··· GIVEN RECORDS
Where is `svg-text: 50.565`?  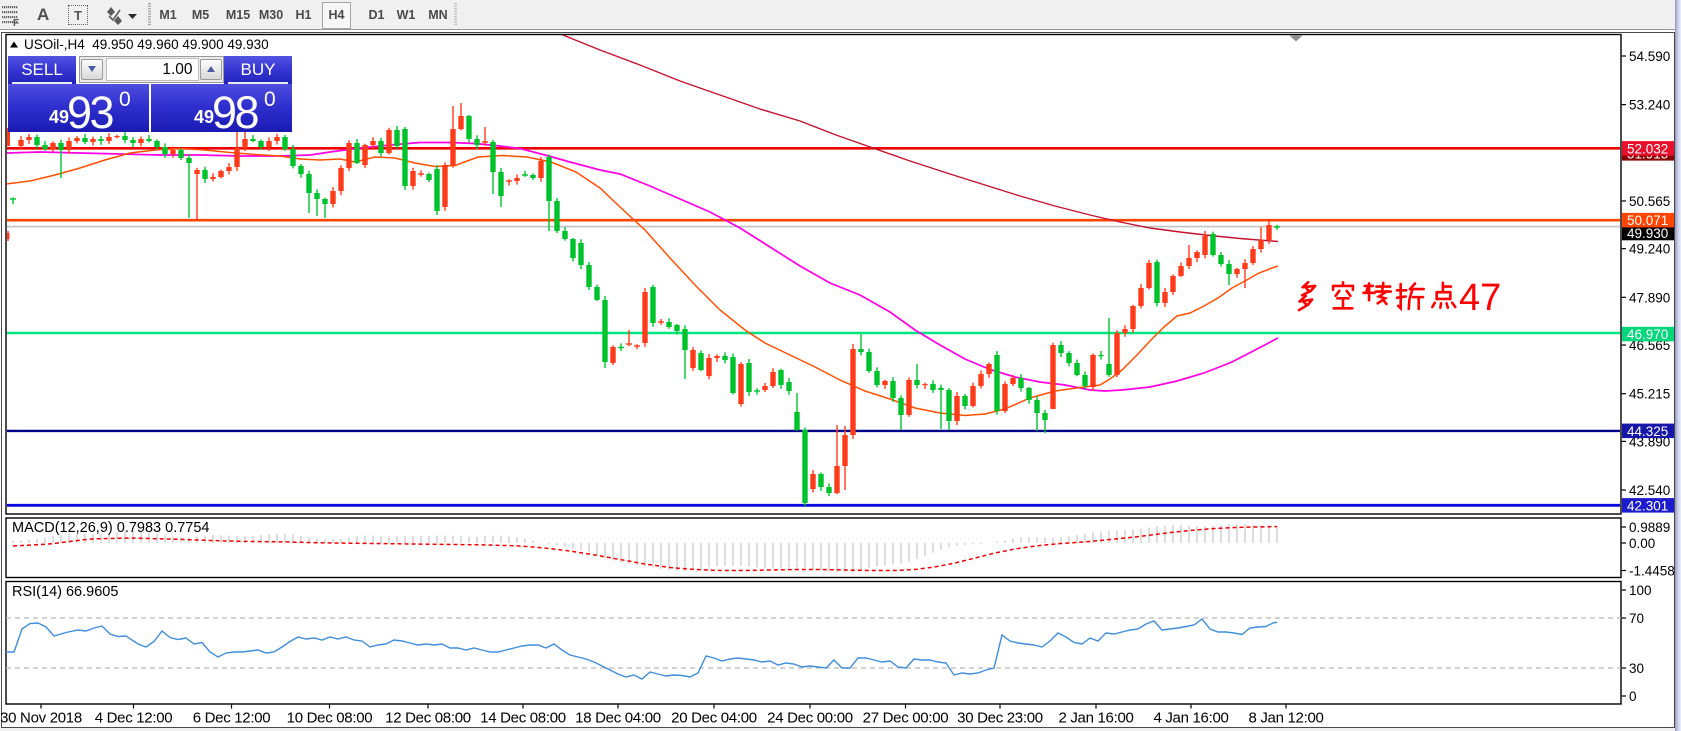 svg-text: 50.565 is located at coordinates (1650, 202).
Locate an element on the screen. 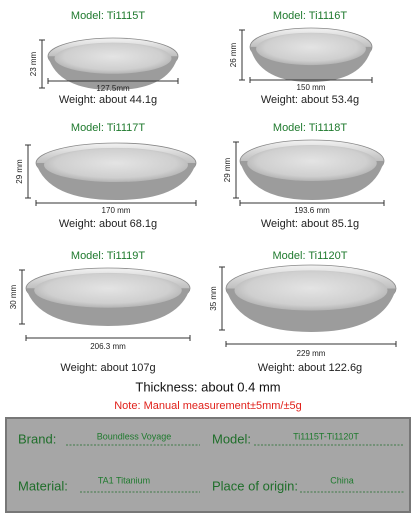 This screenshot has width=416, height=516. height-label: 23 mm is located at coordinates (34, 64).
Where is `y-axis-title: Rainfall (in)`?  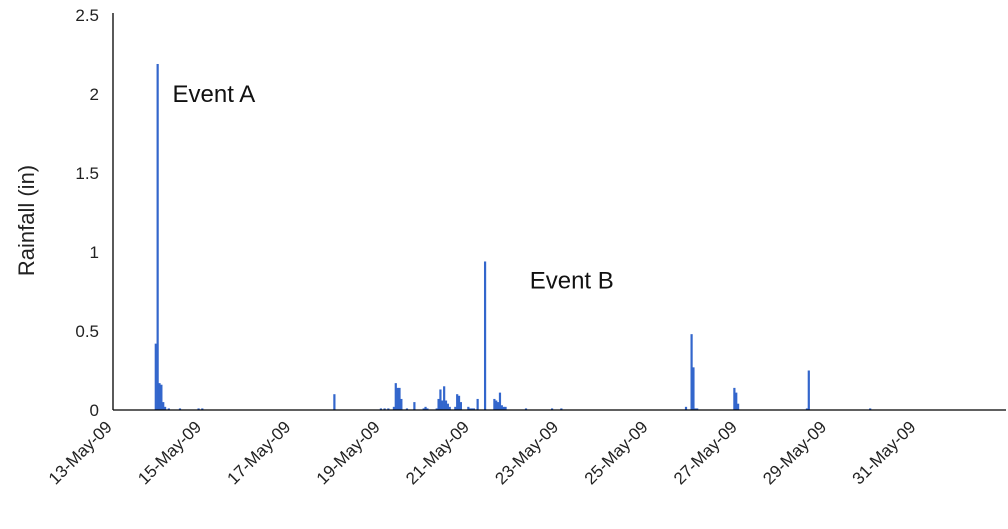 y-axis-title: Rainfall (in) is located at coordinates (26, 220).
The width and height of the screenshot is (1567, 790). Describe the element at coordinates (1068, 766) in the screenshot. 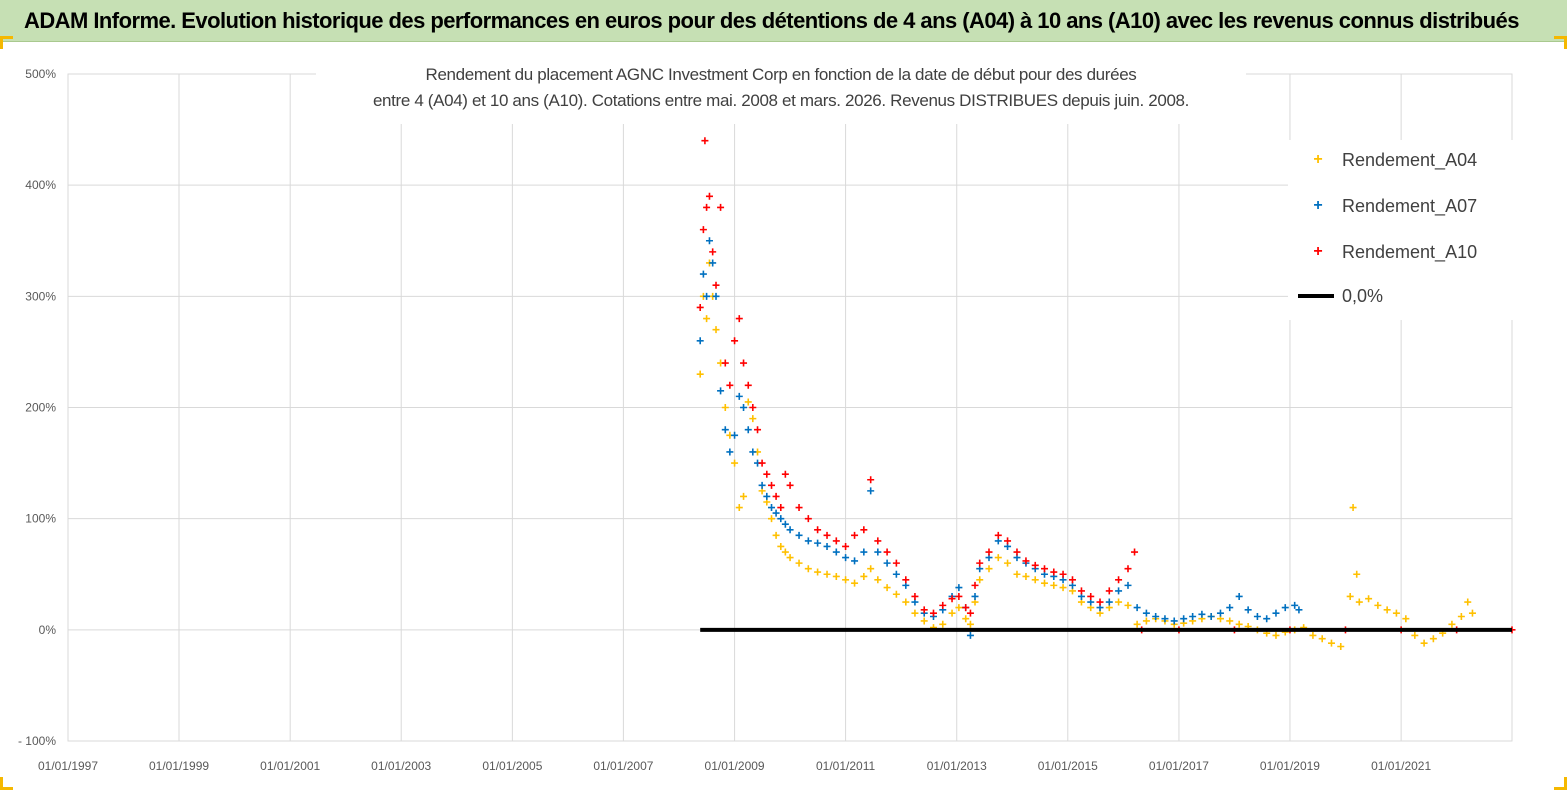

I see `x-tick-label: 01/01/2015` at that location.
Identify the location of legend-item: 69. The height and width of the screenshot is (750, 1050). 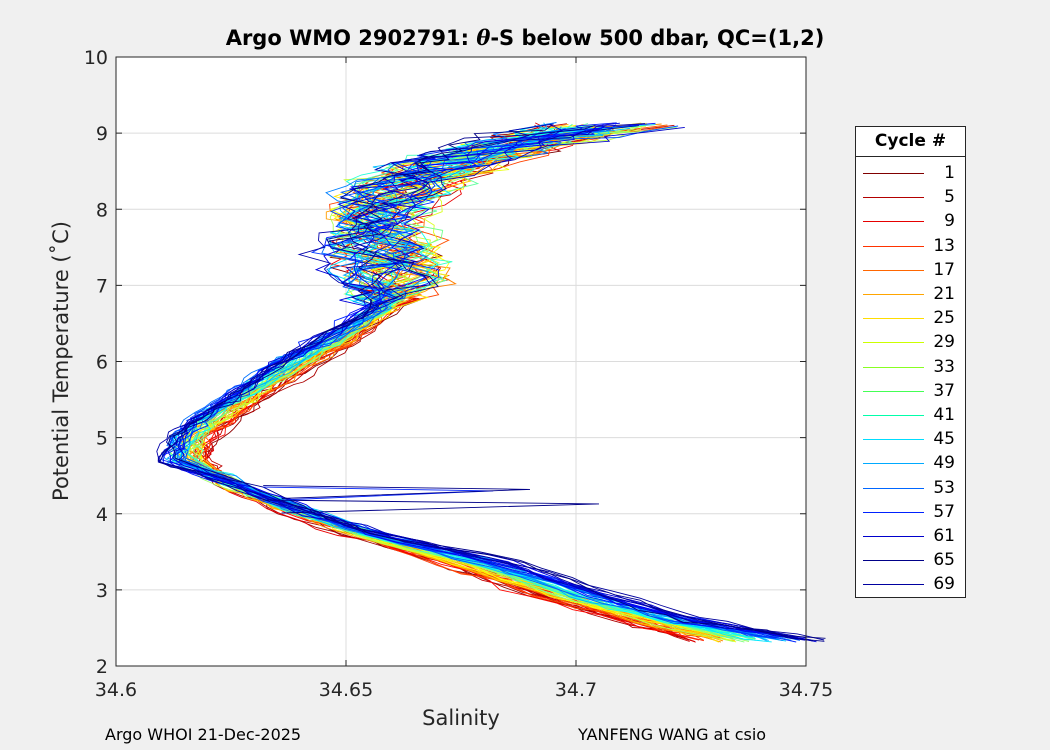
(910, 584).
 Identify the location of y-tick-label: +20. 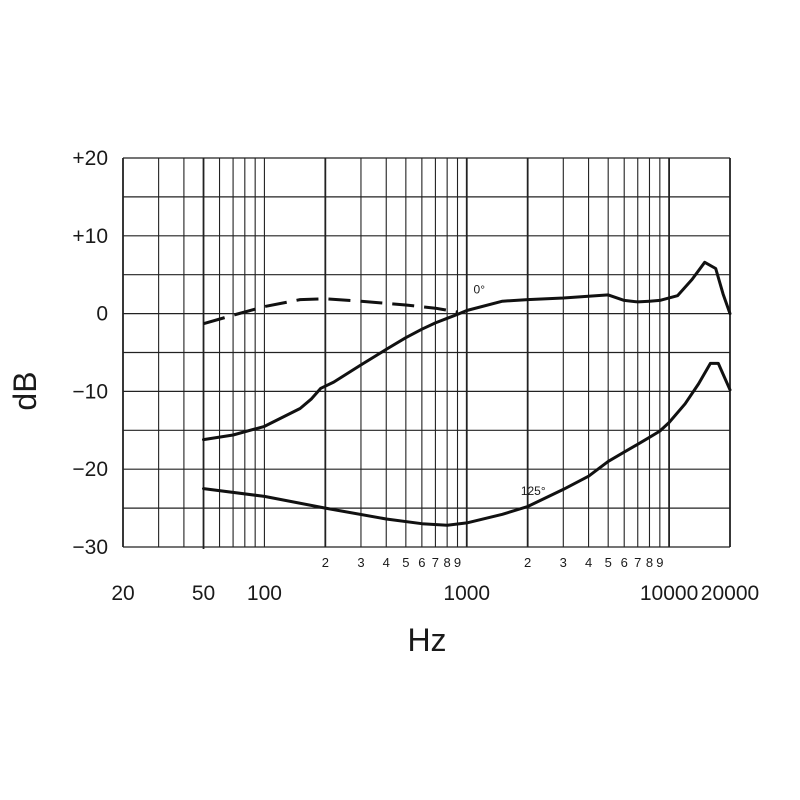
(90, 158).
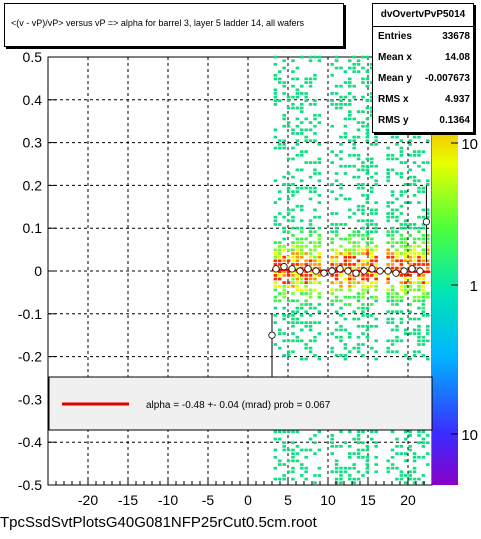  Describe the element at coordinates (288, 500) in the screenshot. I see `x-tick-label: 5` at that location.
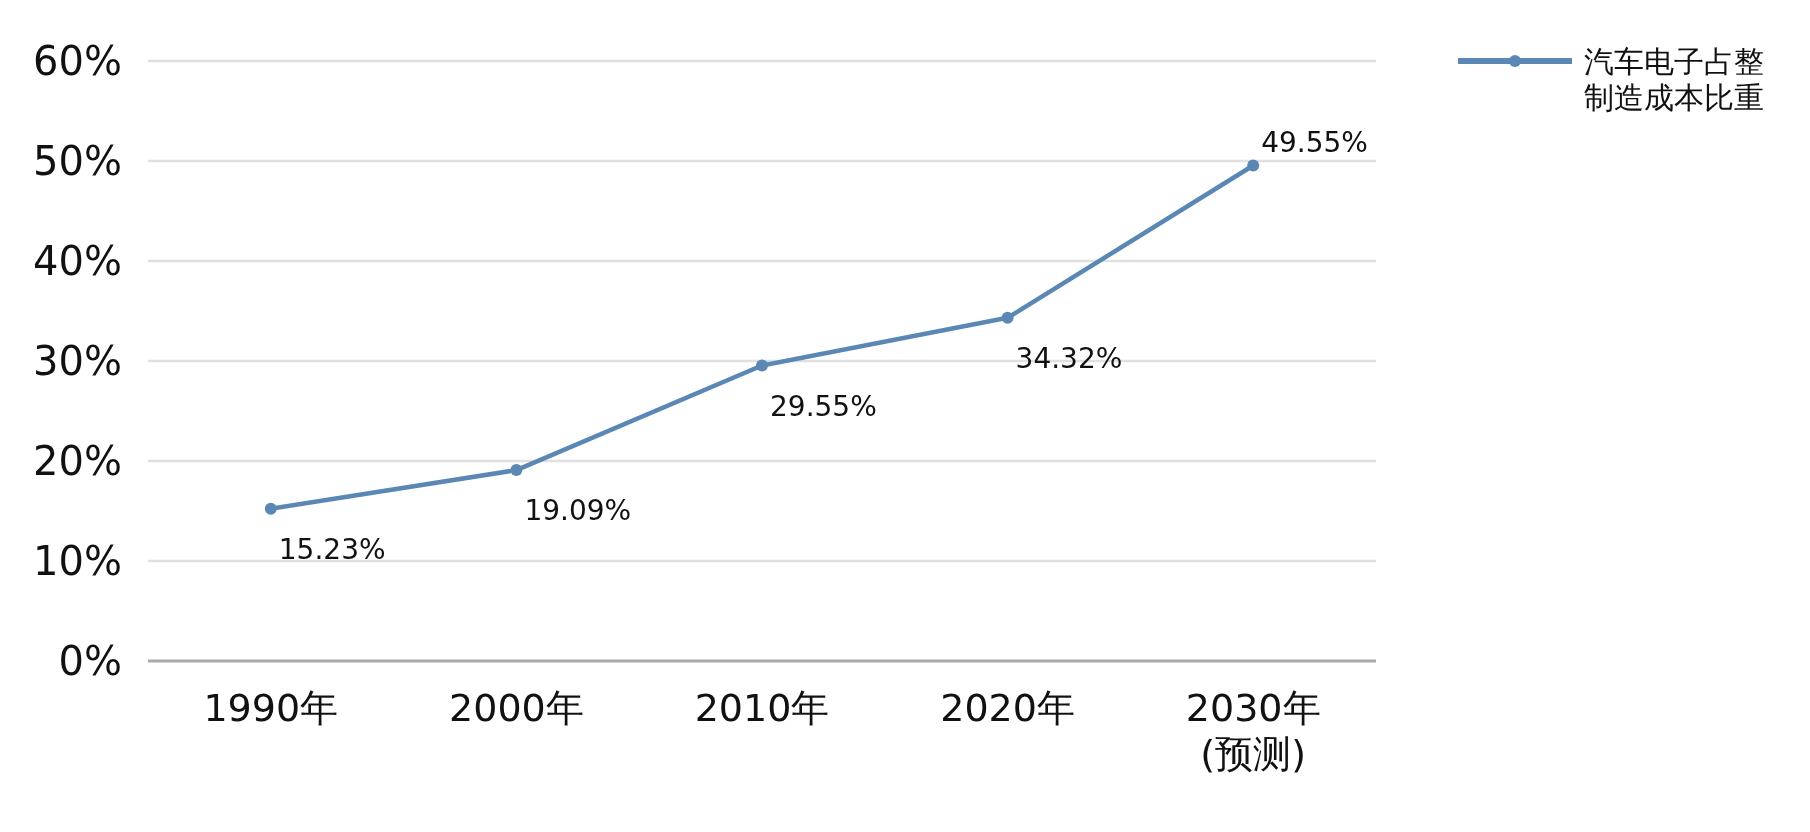  I want to click on x-tick-label: 2000年, so click(516, 708).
······
PROBLEM DESCRIPTION => Reproduce the records above verbatim, from the line containing "The width and" through the end of the records, inclusive. Omit the pictures from your reproduction.

WRITTEN SOLUTION =>
The width and height of the screenshot is (1567, 790). Describe the element at coordinates (1068, 766) in the screenshot. 

I see `x-tick-label: 01/01/2015` at that location.
Identify the location of legend-item: 69. The height and width of the screenshot is (750, 1050). 
(910, 584).
 Identify the location of y-tick-label: +20. 
(90, 158).
  Describe the element at coordinates (288, 500) in the screenshot. I see `x-tick-label: 5` at that location.
  I want to click on x-tick-label: 2000年, so click(516, 708).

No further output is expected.